Human Guided Learning of Transparent Regression Models

TL;DR

This work introduces HuGuR, a human-in-the-loop framework for permutation regression that builds interpretable models from binary, human-understandable order constraints. The model combines a gradient-boosted regressor with a constraint-derived feature space, yielding ŷ(x) = μ + ∑_{i=1}^{l} β_i g_{ρ_i}(x), and uses greedy gradient boosting to iteratively select informative constraints. A user study across nine real-world datasets shows HuGuR often outperforms naive and fixed-encoding baselines on small data and remains competitive with neural sequence encoders on larger data, while using far fewer parameters. The results support the value of interactive, constraint-guided modeling for transparency and performance in permutation-based tasks, with future work extending to trust studies and broader pattern domains.

Abstract

We present a human-in-the-loop (HIL) approach to permutation regression, the novel task of predicting a continuous value for a given ordering of items. The model is a gradient boosted regression model that incorporates simple human-understandable constraints of the form x < y, i.e. item x has to be before item y, as binary features.
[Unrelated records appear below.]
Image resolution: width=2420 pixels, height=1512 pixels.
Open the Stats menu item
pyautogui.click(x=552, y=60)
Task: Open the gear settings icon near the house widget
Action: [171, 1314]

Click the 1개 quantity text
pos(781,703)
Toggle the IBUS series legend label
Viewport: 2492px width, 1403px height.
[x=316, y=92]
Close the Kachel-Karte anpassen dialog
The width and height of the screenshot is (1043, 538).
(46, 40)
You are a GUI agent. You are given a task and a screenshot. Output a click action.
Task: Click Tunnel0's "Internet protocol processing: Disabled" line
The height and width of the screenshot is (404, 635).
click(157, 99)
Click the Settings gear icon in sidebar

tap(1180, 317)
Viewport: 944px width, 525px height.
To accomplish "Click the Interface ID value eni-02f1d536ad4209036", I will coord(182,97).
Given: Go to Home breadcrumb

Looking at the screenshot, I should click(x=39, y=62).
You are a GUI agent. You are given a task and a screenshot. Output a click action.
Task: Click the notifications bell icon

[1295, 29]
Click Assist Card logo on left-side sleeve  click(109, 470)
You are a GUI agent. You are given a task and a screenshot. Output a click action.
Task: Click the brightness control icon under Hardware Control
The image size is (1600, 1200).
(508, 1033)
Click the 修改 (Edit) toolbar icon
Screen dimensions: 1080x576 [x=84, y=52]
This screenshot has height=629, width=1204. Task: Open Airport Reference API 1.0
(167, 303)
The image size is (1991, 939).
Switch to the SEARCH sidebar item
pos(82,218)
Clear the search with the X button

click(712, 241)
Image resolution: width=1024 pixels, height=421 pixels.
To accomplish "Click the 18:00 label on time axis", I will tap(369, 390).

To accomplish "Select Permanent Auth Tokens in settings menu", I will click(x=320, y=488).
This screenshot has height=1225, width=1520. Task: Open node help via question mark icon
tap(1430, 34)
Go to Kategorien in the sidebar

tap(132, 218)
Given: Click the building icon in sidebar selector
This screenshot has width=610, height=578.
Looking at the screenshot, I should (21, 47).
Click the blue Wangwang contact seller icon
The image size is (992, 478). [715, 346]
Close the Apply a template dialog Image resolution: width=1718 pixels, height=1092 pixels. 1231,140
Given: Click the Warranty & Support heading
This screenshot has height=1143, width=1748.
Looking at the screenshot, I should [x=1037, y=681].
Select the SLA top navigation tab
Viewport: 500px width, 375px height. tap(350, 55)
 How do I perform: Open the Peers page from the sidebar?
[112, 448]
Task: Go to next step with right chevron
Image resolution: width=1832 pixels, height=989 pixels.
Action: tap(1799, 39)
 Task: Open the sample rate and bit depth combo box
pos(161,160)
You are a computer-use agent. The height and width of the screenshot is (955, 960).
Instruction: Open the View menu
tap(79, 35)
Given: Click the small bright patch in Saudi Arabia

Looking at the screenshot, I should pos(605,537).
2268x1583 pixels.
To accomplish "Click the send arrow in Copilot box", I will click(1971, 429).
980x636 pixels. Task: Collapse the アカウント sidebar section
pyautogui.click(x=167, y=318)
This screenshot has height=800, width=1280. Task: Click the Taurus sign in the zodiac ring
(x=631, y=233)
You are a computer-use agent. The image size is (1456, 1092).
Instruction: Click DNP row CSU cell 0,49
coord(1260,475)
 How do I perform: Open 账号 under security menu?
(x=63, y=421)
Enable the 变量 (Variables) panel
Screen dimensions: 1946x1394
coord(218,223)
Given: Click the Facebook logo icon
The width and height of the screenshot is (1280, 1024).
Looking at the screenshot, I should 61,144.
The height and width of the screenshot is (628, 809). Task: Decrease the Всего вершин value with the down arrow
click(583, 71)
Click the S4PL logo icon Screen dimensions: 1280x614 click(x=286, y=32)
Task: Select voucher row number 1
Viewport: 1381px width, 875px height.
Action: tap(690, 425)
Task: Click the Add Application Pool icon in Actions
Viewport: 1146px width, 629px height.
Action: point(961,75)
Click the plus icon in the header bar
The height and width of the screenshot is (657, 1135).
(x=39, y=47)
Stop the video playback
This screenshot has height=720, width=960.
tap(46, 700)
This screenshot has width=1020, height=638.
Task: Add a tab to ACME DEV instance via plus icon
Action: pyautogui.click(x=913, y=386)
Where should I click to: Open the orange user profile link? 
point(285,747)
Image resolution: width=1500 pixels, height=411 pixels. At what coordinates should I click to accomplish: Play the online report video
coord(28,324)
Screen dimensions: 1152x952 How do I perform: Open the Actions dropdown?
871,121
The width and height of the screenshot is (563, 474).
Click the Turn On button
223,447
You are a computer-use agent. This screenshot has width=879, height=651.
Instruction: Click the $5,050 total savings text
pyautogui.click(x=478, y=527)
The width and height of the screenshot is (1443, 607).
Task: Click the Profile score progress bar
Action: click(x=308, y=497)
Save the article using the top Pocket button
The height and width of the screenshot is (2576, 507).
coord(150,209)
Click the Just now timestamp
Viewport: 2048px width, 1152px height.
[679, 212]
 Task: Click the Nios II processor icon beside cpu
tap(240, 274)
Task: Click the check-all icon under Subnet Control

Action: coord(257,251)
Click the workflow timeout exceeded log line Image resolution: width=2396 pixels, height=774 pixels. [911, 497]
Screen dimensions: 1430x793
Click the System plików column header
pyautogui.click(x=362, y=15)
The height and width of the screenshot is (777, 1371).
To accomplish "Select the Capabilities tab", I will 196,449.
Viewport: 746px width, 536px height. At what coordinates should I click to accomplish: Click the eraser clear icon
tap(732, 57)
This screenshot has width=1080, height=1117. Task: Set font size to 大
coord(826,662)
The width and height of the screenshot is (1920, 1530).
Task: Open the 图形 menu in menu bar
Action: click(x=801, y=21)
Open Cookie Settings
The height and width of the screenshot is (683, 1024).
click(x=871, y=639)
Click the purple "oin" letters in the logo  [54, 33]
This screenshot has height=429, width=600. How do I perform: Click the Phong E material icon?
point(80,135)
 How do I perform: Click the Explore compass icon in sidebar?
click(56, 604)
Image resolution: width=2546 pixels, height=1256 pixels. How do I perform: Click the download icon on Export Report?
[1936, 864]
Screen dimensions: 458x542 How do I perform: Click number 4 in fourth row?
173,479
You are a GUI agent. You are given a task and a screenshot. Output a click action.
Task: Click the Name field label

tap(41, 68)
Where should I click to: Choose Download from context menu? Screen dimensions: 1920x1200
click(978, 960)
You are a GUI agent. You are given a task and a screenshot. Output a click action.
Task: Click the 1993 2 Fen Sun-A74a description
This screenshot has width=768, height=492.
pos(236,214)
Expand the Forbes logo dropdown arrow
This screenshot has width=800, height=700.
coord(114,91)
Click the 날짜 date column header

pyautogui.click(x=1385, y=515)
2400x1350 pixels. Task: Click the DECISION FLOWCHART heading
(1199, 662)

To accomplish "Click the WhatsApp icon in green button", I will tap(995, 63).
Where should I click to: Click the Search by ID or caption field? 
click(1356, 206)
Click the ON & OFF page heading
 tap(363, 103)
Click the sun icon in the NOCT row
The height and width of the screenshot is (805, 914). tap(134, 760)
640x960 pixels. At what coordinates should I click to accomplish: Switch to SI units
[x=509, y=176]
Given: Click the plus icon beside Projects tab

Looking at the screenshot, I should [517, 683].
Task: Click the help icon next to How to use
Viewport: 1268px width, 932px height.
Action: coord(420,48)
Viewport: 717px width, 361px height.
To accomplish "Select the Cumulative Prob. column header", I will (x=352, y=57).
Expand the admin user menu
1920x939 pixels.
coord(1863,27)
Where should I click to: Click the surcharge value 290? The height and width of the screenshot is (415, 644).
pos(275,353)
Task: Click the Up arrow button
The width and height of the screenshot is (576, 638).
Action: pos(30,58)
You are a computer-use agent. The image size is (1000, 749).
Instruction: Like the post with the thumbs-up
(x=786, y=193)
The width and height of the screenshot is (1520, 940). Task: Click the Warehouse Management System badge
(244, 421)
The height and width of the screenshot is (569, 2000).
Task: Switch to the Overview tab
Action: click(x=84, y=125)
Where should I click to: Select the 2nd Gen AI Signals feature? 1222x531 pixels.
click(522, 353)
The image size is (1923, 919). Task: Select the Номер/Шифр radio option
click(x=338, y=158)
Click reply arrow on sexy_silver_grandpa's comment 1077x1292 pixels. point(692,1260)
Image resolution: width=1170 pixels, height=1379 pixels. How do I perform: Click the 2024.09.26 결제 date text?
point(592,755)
The approach, HuGuR (Human Guided Regression), lets a human explore the search space of such transparent regression models. Interacting with HuGuR, users can add, remove, and refine order constraints interactively, while the coefficients are calculated on the fly. We evaluate HuGuR in a user study and compare the performance of user-built models with multiple baselines on 9 data sets. The results show that the user-built models outperform the compared methods on small data sets and in general perform on par with the other methods, while being in principle understandable for humans. On larger datasets from the same domain, machine-induced models begin to outperform the user-built models. Further work will study the trust users have in models when constructed by themselves and how the scheme can be transferred to other pattern domains, such as strings, sequences, trees, or graphs.

Paper Structure

This paper contains 18 sections, 6 equations, 4 figures, 7 tables, 2 algorithms.

Figures (4)

  • Figure 1: In Human Guided Regression (HuGuR), the user chooses which part of a model to refine (1.), the newly refined model (after step 2.) still has to be parameterized based on the training set (step 3.), the resulting model is validated on the validation set (4.), the performance is monitored and presented to the user (5.). The model refinement goes in cycles. Upon completion, the model chosen as the best is tested on the test set (6.).
  • Figure 2: Exemplary use of HuGuR. The first step i is to select the hyperparameters, which are the number of constraints added in each step and the learning rate of the model. The number of constraints $l$ is an integer between 1 and 20 and the learning rate is a float between 0.000001 and 1. After the generation, we obtain the model view. Here, we see the constraints the model encompasses, and we can interact with them. Blue constraints indicate a positive impact on the target value and red constraints indicate a negative impact. By clicking on an active constraint ii, we deactivate the constraint and replace it by the $l$ most promising child constraints. And vice versa, by clicking on an inactive constraint iii, we activate it and remove all of its child constraints. We can also use additional controls iv to restart with other hyperparameters or reset to a previous iteration. The error history v lets us track our progress over the iterations. Also, one can always jump back to the best model found so far vi.
  • Figure 3: For each data set -- data sets with small and large versions such as $edm_5$ are combined into one plot -- we examine the relation between the measured performance, here the $R^2$ score, and multiple properties of the user-built models. Each point represents one human-built model. A dotted line represents a negative slope of the line of best fit, while a solid line represents a positive slope.
  • Figure 4: Average model properties in relation to the average performance for each participant. A solid line represents a positively sloped line of best fit.